Data for processing:
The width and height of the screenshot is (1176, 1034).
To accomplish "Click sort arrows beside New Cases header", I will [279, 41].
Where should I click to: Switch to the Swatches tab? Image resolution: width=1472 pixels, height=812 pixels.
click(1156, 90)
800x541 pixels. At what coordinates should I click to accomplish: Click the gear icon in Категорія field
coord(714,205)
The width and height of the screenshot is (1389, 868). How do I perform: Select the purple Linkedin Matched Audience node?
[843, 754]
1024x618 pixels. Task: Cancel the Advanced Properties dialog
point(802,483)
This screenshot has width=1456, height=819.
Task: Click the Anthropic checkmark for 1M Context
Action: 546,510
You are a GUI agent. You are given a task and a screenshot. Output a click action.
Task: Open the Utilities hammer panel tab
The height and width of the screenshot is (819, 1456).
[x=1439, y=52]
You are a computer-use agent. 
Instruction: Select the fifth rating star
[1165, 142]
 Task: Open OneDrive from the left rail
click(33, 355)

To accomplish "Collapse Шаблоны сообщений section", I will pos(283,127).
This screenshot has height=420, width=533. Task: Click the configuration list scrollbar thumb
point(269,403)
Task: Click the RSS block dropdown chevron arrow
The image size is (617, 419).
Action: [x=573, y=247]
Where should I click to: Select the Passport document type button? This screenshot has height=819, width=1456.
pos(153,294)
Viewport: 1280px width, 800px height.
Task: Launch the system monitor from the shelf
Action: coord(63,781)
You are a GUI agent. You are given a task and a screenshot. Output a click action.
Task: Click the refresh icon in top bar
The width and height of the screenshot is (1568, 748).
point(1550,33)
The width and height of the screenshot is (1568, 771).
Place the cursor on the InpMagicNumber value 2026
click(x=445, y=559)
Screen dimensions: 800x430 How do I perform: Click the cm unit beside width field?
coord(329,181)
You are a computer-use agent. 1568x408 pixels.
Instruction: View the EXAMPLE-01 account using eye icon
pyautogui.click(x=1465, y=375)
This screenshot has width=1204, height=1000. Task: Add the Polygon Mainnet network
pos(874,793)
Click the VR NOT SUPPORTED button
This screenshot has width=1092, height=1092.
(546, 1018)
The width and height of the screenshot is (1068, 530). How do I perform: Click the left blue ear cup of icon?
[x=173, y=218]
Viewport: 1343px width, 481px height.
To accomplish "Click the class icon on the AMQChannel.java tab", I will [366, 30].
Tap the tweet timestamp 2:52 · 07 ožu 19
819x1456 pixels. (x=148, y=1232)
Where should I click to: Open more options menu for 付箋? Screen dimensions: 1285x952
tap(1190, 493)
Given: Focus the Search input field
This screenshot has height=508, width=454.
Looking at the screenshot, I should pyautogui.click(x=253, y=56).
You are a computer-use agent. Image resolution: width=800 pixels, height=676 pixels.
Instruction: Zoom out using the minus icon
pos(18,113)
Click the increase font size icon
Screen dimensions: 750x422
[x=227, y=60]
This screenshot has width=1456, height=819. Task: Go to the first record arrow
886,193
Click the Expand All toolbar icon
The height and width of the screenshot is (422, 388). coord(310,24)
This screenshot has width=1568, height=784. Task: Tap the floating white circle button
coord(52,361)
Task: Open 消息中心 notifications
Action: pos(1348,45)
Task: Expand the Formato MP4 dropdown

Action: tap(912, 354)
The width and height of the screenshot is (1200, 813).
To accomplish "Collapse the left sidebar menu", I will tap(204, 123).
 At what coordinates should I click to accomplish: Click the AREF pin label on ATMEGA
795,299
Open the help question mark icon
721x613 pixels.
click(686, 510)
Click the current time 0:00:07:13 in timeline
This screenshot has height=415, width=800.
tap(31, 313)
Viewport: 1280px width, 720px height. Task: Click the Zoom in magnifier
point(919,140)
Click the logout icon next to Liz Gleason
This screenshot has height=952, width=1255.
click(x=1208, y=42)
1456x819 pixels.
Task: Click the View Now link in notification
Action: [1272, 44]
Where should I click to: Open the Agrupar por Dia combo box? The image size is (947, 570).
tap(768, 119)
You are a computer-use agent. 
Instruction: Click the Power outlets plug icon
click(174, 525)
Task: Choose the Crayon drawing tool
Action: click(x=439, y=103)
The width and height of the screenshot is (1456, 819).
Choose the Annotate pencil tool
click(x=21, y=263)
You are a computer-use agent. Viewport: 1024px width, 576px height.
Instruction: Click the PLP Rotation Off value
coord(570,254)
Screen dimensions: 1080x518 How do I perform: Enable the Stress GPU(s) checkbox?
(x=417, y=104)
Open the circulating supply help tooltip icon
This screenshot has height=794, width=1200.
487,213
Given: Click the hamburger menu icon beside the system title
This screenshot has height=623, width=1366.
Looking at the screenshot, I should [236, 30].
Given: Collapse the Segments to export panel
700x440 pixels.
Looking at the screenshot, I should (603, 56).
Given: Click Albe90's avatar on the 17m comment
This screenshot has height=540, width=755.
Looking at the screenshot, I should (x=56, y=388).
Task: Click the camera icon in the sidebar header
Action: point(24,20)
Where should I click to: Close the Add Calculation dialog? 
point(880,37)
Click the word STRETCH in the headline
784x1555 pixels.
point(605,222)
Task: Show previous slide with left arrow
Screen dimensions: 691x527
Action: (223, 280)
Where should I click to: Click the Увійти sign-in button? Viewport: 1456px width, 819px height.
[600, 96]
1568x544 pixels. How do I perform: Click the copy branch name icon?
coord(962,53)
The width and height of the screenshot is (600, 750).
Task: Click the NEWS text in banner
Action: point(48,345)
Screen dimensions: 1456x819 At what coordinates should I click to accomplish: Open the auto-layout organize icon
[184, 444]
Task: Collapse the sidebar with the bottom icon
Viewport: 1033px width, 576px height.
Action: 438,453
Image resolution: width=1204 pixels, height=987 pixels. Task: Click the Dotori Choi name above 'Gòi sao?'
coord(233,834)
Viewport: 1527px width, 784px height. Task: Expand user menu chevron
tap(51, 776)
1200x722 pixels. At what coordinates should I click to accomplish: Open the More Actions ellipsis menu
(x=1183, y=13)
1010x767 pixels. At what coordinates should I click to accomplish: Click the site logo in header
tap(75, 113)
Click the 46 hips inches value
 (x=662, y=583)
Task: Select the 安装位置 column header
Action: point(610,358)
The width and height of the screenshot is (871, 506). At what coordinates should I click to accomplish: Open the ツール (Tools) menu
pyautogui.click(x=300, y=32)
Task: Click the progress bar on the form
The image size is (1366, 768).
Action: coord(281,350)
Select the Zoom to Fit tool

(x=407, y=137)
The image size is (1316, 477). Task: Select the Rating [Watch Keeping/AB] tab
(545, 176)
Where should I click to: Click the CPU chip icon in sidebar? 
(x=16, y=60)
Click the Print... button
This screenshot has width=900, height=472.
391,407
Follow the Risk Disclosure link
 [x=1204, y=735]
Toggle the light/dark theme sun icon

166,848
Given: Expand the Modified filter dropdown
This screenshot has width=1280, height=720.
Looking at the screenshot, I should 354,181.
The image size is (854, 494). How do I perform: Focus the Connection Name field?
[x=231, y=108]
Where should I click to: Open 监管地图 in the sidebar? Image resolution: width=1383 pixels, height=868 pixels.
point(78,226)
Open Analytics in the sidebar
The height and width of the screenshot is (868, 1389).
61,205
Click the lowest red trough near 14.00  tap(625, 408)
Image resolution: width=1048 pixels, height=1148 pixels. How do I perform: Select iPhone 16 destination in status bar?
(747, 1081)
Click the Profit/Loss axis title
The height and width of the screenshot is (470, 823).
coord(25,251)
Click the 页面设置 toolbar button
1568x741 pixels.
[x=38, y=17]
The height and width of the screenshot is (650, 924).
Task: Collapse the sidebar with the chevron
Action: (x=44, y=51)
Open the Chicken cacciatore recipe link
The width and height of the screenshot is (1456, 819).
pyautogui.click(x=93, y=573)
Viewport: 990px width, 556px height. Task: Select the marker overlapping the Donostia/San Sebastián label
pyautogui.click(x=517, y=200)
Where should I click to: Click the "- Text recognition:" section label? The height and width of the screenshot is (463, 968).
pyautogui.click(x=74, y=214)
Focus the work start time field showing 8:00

Exercise objective: Substitute "Host Name" for "Connection Name" in the data from the line with "The image size is (1316, 477)." to the line with "(747, 1081)", and give those lines again with nothing else changed.

Written answer:
The image size is (1316, 477). Task: Select the Rating [Watch Keeping/AB] tab
(545, 176)
Where should I click to: Click the CPU chip icon in sidebar? 
(x=16, y=60)
Click the Print... button
This screenshot has width=900, height=472.
391,407
Follow the Risk Disclosure link
 [x=1204, y=735]
Toggle the light/dark theme sun icon

166,848
Given: Expand the Modified filter dropdown
This screenshot has width=1280, height=720.
Looking at the screenshot, I should 354,181.
The image size is (854, 494). How do I perform: Focus the Host Name field?
[x=231, y=108]
Where should I click to: Open 监管地图 in the sidebar? Image resolution: width=1383 pixels, height=868 pixels.
point(78,226)
Open Analytics in the sidebar
The height and width of the screenshot is (868, 1389).
61,205
Click the lowest red trough near 14.00  tap(625, 408)
Image resolution: width=1048 pixels, height=1148 pixels. How do I perform: Select iPhone 16 destination in status bar?
(747, 1081)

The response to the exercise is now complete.